If you have been following the city’s budget process, you have been appalled at the bad news. For next year, there will be bureaucratic belt-tightening, programmatic budget cuts, increased parking fines, increased general service fees, increased property-based service fees and a brand new fee for landlords to cover rental housing safety inspections. For subsequent years, the picture is much, much worse—big service cuts, big staff cuts and substantial fee and tax increases.
Throughout this process, the city manager and his staff have done an excellent job of explaining various scenarios and rationales for budget cuts and revenue increases. However, they, along with other well-meaning civic participants, are burdened by inherited blinders which limit vision as to what is necessary and appropriate in these difficult times. There is an elephant, or at least a cow, in the room, which they do not see.
The giant animal that has been outside of their vision is Berkeley’s Rent Stabilization Board. While almost every other city department and function has been microscopically examined for efficiencies and effectiveness, the Rent Board has gotten a free pass. Not only has it eluded all discussion and review, but, in city budget documents, the day-to-day work of the Rent Board has not even been described in any detail, so that a cost-benefit determination and performance audit is all but impossible.

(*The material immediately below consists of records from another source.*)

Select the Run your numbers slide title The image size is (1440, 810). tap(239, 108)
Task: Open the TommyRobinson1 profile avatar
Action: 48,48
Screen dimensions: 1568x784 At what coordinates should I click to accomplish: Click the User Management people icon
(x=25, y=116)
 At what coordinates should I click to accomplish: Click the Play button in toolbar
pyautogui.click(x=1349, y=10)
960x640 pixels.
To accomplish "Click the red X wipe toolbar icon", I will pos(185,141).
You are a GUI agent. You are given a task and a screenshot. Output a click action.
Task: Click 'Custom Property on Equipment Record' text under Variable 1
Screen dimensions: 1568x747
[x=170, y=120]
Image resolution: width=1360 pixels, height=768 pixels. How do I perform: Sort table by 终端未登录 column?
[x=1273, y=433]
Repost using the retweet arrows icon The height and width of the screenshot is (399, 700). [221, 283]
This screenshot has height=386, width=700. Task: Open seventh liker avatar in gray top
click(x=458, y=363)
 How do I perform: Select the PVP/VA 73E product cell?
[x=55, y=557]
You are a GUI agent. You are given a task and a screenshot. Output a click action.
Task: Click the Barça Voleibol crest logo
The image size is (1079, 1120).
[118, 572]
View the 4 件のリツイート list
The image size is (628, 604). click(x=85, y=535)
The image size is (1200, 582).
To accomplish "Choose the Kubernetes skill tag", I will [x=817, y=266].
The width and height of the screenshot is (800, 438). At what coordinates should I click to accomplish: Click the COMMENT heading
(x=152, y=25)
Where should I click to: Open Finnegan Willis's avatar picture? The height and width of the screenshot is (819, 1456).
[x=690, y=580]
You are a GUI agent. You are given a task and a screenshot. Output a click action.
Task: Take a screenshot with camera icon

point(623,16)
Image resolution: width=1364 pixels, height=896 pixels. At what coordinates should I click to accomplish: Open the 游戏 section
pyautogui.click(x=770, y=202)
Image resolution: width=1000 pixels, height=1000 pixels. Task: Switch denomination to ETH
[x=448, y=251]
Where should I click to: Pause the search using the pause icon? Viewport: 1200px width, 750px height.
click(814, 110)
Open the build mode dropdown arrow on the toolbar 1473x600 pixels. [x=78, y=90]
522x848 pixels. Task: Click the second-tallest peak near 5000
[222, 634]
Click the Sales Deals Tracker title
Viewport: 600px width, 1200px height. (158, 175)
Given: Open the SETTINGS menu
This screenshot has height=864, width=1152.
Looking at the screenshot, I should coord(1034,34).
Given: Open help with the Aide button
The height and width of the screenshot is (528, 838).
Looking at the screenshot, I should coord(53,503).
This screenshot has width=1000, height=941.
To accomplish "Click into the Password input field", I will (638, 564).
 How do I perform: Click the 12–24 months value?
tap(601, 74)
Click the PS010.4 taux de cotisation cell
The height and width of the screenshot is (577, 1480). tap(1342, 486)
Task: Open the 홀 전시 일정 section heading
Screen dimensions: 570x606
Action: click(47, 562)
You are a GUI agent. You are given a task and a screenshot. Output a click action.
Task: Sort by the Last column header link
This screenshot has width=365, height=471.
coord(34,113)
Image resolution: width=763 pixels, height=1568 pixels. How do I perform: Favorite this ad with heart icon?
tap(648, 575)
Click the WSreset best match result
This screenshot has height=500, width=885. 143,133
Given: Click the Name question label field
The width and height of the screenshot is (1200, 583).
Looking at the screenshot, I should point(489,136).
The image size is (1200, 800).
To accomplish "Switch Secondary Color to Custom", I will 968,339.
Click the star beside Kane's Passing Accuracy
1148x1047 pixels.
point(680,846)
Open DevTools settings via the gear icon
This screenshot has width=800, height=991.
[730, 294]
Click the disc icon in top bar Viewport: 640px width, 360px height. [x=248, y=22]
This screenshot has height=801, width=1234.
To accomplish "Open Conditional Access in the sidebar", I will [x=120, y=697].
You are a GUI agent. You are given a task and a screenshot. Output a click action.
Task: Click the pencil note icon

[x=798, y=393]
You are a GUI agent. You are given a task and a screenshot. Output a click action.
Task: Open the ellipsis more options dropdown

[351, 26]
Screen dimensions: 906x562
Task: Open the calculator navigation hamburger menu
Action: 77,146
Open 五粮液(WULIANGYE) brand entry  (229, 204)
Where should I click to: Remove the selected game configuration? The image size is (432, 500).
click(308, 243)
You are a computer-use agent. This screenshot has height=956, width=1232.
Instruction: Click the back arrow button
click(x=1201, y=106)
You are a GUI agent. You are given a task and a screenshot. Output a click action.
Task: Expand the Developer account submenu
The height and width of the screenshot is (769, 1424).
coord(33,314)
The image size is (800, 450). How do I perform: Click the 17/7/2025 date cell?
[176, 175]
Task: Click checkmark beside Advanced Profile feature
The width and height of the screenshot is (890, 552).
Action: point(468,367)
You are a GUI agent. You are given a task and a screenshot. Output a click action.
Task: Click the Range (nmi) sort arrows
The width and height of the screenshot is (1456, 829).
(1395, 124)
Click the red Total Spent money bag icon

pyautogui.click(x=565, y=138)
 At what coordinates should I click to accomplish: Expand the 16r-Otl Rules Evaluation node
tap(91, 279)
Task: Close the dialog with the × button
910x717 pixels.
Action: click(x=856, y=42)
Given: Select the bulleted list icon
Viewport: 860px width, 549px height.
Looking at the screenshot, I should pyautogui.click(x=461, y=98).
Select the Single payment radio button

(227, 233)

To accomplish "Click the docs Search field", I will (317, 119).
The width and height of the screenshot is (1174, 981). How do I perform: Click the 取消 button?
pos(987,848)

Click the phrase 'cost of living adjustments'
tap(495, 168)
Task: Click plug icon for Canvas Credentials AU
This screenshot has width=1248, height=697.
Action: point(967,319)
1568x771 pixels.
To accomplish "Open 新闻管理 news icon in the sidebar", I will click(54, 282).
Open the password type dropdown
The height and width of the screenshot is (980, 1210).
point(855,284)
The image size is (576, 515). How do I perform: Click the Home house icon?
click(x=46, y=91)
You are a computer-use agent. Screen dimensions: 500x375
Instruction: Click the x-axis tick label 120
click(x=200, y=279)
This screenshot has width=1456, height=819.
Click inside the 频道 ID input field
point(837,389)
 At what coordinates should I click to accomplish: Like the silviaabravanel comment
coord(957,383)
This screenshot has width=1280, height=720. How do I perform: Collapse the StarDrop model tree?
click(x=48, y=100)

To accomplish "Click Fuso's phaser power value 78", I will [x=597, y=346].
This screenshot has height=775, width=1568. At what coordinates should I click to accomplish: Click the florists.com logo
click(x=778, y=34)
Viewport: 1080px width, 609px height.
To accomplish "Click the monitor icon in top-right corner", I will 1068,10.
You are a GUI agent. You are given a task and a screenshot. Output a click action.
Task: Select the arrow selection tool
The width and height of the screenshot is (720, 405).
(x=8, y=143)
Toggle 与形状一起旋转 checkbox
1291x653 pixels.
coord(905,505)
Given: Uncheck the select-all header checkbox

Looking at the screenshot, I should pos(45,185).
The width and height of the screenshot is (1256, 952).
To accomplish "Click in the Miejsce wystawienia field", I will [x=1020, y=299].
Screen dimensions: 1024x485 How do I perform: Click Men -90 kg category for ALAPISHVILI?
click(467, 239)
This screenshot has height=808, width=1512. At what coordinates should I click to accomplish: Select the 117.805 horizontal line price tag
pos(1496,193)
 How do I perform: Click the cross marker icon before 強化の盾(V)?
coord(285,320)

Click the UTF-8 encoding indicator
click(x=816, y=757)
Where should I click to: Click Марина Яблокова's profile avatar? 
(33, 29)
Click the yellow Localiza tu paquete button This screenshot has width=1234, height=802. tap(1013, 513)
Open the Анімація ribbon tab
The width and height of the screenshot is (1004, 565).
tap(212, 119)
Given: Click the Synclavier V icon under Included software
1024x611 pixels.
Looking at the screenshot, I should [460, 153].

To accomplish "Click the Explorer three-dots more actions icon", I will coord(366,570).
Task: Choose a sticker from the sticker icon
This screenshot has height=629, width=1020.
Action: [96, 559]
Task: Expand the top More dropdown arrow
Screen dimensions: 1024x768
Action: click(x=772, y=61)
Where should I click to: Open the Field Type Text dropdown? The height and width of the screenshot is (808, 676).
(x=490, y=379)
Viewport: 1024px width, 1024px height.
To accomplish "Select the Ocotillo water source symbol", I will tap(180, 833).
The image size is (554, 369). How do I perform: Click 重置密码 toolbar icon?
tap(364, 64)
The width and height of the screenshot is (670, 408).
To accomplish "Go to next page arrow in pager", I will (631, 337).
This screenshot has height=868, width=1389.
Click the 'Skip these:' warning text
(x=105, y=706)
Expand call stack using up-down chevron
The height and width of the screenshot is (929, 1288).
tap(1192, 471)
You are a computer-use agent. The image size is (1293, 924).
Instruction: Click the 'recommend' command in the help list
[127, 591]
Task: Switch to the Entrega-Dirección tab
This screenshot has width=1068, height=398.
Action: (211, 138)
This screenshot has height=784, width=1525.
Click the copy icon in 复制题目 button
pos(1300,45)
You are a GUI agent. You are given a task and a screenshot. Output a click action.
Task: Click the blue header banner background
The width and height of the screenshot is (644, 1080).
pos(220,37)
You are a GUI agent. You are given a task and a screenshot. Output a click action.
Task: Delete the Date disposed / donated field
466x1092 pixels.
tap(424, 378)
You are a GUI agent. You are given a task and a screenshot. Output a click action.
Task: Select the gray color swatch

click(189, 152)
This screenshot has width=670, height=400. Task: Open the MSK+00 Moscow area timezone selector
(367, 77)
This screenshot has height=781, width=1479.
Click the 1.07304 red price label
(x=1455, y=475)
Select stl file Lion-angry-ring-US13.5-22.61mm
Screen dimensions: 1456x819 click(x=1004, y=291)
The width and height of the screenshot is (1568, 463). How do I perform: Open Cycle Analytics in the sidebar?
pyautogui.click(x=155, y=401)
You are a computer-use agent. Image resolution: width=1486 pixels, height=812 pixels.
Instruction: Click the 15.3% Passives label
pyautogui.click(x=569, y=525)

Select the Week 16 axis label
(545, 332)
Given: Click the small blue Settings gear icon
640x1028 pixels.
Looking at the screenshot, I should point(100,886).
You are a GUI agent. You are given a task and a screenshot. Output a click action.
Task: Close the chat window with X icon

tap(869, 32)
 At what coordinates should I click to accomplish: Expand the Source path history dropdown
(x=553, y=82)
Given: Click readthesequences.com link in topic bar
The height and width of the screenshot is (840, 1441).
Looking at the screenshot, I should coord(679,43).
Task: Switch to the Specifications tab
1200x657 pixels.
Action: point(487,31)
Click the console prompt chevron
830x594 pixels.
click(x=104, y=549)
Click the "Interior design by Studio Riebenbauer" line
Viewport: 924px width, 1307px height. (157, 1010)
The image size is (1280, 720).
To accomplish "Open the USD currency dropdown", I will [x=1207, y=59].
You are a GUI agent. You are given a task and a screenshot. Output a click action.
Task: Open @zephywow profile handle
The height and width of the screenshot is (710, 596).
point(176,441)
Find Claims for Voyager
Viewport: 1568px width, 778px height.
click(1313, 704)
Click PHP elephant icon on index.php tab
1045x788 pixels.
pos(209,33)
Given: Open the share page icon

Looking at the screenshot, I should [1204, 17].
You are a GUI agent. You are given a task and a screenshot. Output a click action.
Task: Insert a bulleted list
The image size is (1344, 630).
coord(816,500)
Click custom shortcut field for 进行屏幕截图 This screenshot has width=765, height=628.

Here is what we do know about the Rent Board. It has 22.30 FTEs—that is, there are more than 22 full-time workers on hand to implement its mandate and operations. In comparison, the Police Review Commission has only four FTEs and a budget of about $350,000. The budget of the Rent Board is more than $2.7 million, and there are indications that, given its way with landlord fees, this budget will increase to almost $3 million over the next few years.
One well may ask—what do these 22 staff people actually do on a day-to-day basis? If the Rent Board mission is mainly to regulate rents overall and respond to specific tenant questions and complaints, do they really need 22 staff people, various consultants and almost $3 million to accomplish this?
Alternatively, if their mission (as stated in the city manager’s budget documents) is also “to ensure compliance with legal obligations relating to rental housing ... and to advance the housing policies of the city with regard to low- and fixed-income persons, minorities, students, disabled and the aged,” then why is the Rent Board budget not available for the myriad of city housing programs that actually perform these functions and are now paid for by the General Fund, including the Housing Trust Fund, the Rental Housing Safety Program, the First Time Homebuyers Program and the various housing advocacy programs that the city funds through nonprofit providers.
Fellow residents, let’s get real. The Rent Board bureaucracy, as it now stands, appears to be a bloated relic cow from another era that is getting fatter and fatter while the rest of us get leaner. It overregulates a shrinking number of housing units and spends vast resources on petty disputes, while leaving the real job of housing creation, housing safety and land use resolution to others, who are scrambling for money that the Rent Board is simply handed.
There is no reason, aside from blinders, sentimentality, political correctness and a fear of change not to subject the Rent Board budget and operations to the same type of review to which all city operations are being subject. Who knows, we may find that we have an extra million or two dollars available to fund our real housing programs and also to save some of our swimming pools, youth centers and public safety services.
Barbara Gilbert is an occasional contributor to the Planet’s Commentary Page.